Up until relatively recently, all television broadcasts, whether they were terrestrial, satellite, or cable, were analogue. If you wanted to watch a television show, all you needed to do was plug an aerial into the back of your TV and tune it in. If you weren’t getting a perfect signal, you could still watch the programme, but it would often be fuzzy or lacking in colour information. In the UK, there were only a few channels available on terrestrial TV, and if you wanted more choice you had to invest in a satellite dish or a cable TV connection.
In the 1990s, a new technology emerged called digital television, which enabled broadcasters to fit a lot more information into the waveforms that carried the TV signals from transmitter to receiver. This meant that they could fit a lot more channels into the electromagnetic spectrum, as well as a wealth of additional information such as bonus material and interactive games. The picture tended to be much sharper, and was much better suited to the new generation of flat screen LCD and plasma screens. All that was required was a set-top box to decode the digital TV signals, or a new generation of satellite or cable box.
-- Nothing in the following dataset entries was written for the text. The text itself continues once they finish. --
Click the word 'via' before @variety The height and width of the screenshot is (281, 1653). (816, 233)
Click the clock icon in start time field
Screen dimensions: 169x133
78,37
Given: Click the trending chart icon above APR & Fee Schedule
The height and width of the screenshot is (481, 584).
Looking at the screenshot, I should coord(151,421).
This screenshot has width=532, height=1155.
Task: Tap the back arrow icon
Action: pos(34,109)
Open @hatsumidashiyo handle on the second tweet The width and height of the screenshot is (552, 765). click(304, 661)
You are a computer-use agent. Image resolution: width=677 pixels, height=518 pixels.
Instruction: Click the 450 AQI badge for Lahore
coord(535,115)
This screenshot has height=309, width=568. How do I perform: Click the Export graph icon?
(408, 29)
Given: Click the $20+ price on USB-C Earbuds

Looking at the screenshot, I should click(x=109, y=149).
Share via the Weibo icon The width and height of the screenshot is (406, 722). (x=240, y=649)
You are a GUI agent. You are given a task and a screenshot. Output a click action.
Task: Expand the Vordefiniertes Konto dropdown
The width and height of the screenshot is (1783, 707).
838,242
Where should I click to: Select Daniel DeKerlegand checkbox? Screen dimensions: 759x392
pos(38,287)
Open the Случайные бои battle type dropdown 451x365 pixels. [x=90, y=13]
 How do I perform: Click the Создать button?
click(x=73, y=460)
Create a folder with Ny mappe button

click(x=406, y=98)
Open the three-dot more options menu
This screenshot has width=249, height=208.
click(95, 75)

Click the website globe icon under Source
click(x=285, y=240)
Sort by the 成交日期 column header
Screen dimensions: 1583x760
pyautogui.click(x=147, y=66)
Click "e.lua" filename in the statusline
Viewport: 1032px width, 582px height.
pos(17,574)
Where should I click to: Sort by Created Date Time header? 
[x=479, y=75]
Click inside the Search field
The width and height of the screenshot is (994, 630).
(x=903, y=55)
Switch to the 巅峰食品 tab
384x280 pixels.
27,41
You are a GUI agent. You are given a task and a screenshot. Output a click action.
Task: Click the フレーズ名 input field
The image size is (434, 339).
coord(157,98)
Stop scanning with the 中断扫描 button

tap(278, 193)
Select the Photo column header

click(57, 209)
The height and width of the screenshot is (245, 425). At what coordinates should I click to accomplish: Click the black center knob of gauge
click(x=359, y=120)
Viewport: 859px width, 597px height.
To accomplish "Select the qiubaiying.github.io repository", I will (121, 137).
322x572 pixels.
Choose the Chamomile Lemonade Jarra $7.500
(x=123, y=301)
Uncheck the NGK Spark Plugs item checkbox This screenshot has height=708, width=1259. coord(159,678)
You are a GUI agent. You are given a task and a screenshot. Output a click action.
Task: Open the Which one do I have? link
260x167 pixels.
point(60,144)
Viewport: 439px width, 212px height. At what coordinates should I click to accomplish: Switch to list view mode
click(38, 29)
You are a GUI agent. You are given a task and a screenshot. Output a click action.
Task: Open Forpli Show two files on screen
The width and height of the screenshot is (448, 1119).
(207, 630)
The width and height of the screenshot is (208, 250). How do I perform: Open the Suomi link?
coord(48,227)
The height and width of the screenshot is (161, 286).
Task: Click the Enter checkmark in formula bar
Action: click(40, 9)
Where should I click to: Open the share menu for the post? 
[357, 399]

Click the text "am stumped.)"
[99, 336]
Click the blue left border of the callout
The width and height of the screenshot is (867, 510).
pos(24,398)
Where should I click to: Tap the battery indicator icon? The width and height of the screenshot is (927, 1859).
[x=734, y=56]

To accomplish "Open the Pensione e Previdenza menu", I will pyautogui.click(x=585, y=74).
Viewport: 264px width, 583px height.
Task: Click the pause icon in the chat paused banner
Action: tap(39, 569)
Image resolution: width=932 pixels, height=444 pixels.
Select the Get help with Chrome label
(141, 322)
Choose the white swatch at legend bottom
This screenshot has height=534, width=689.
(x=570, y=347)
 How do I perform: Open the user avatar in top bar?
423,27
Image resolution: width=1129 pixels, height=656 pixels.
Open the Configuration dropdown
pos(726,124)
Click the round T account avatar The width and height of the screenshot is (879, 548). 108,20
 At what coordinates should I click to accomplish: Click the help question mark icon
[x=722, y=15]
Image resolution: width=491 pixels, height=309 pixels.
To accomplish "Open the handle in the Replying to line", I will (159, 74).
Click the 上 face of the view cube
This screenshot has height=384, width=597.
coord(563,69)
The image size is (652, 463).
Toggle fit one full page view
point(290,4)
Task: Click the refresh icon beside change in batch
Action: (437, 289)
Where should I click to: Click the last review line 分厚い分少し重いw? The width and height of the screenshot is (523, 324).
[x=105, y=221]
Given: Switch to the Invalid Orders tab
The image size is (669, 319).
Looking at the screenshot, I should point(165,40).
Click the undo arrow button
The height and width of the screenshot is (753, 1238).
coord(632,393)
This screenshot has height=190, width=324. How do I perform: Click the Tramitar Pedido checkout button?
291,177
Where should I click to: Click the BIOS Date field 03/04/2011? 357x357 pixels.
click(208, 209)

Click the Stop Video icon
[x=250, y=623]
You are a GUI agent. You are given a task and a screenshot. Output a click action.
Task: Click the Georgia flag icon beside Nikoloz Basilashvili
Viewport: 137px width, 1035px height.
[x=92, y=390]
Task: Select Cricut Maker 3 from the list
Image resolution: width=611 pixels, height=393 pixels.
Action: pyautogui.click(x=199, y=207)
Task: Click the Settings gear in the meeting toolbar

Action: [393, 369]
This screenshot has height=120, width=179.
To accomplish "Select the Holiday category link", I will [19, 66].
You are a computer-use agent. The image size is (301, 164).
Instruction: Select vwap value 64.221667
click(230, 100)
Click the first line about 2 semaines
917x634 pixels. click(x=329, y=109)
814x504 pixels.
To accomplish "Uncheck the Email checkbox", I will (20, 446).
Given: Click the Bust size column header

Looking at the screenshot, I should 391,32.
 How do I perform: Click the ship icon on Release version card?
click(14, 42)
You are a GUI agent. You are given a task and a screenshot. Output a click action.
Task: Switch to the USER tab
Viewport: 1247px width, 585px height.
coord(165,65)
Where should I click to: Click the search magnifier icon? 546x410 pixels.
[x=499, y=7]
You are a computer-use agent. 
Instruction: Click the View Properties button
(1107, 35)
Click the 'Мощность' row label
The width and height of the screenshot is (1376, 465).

However, early digital TV was not without its problems. In particular, the terrestrial broadcasts were extremely jittery and unreliable in many areas, and if you wanted a half-decent signal you had to invest in an outdoor broadband aerial, which often cost as much as a year’s subscription to a satellite or cable TV service. During this time, satellite and cable TV became a lot more popular, as it enabled people to enjoy the new digital television and radio broadcasts without any of the problems associated with the terrestrial digital technology. However, once all of the old analogue transmissions are switched off, it is expected that terrestrial TV reception will improve due to the increased bandwidth. For more information about the digital TV switchover, go to the Sky website.
Another one of the benefits of digital TV is that it is better equipped to deal with new technologies, such as high definition and 3D TV. It also makes it possible to record huge amounts of information, without any signal degradation, onto a relatively small hard drive. While it was possible to record live analogue TV onto a removable medium such as VHS or DVD, there was always a slight loss of quality when you did so, and you could only store a few hours on each tape or disc. With a hard disc or solid state recorder, you can record hundreds of hours of live TV onto one unit, and the quality will be exactly the same as if you were watching it live.